Starting with the FY 2027 cap season, USCIS no longer runs a purely random lottery. Under a DHS final rule — Weighted Selection Process for Registrants and Petitioners Seeking To File Cap-Subject H-1B Petitions, published December 29, 2025 and effective February 27, 2026 — each registration gets entries based on its Department of Labor OEWS wage level.

Level IV4 entries
Level III3 entries
Level II2 entries
Level I1 entry

More entries means better odds — but not a guarantee. Real probability depends on the whole pool, the separate advanced-degree round, and a rule that counts a beneficiary with multiple registrations at the lowest wage level. The statutory caps are unchanged: 65,000 regular plus 20,000 for U.S. master's degrees. Cap-exempt employers stay outside the lottery entirely.

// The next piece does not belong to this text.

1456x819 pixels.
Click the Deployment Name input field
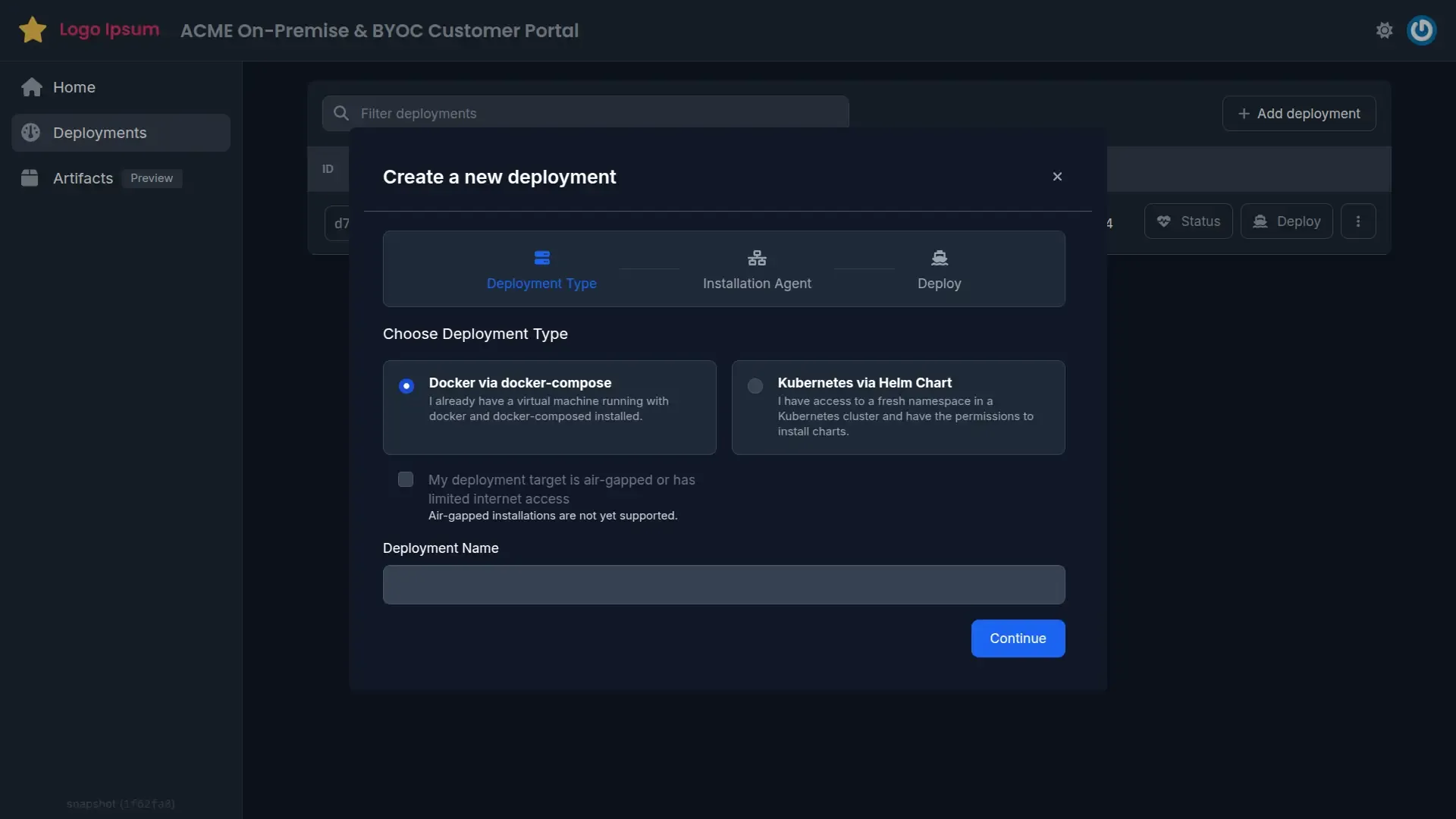tap(723, 585)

Sources DHS final rule · Federal Register·USCIS news release

In effect (for now) · In litigation

The $100,000 fee was struck down — then reinstated days later

A White House proclamation on September 19, 2025 created a $100,000 payment tied to certain new H-1B petitions, framed as a "restriction on entry." On June 8, 2026, a federal district court in Massachusetts ruled the payment is a tax the President had no authority to impose, and vacated the policy implementing it.

Then it flipped, fast. The government appealed to the U.S. Court of Appeals for the First Circuit on June 11, and on June 12 the same judge — while refusing a full stay — granted a temporary administrative stay that pauses his own June 8 order. So as of June 17, 2026, USCIS is again permitted to require the $100,000 fee for H-1B petitions filed for, or only approvable through, consular notification, while the appeal proceeds.

This is a snapshot, not a settled rule. The administrative stay is conditioned on the government filing its stay motion with the First Circuit by June 18, 2026; if it doesn't, the June 8 order vacating the fee could return. A separate D.C. court reached the opposite conclusion, so this may ultimately reach the Supreme Court. The order in force right now is the June 12 administrative stay — if you see a post claiming you "won't have to pay $100K," or that you definitely will, check the date.

Sources White House proclamation·Court record — June 8 & June 12 orders·Appeal · No. 26-1699 (1st Cir.)

Clarified

On F-1 / OPT / STEM OPT inside the U.S.? Not the main target

Even when the fee is in effect, USCIS's October 20, 2025 implementation guidance focused it on beneficiaries outside the U.S. without a valid H-1B visa — plus certain in-country requests routed through consular notification, port-of-entry notification, or pre-flight inspection. A normal change of status from F-1 / OPT / STEM OPT, filed inside the U.S. while you maintain valid status, was not the primary target. Legal analysis noted the fee did not apply to in-country change-of-status requests, extensions, or amendments.

Now that the fee is collectible again (see above), this point matters again — and it cuts in your favor: the fee is aimed at consular cases abroad, not a clean in-country change of status filed while you hold valid status. Either way, the durable thing to plan around is the wage-weighted lottery, your wage level, and keeping valid status — not the on-again-off-again fee.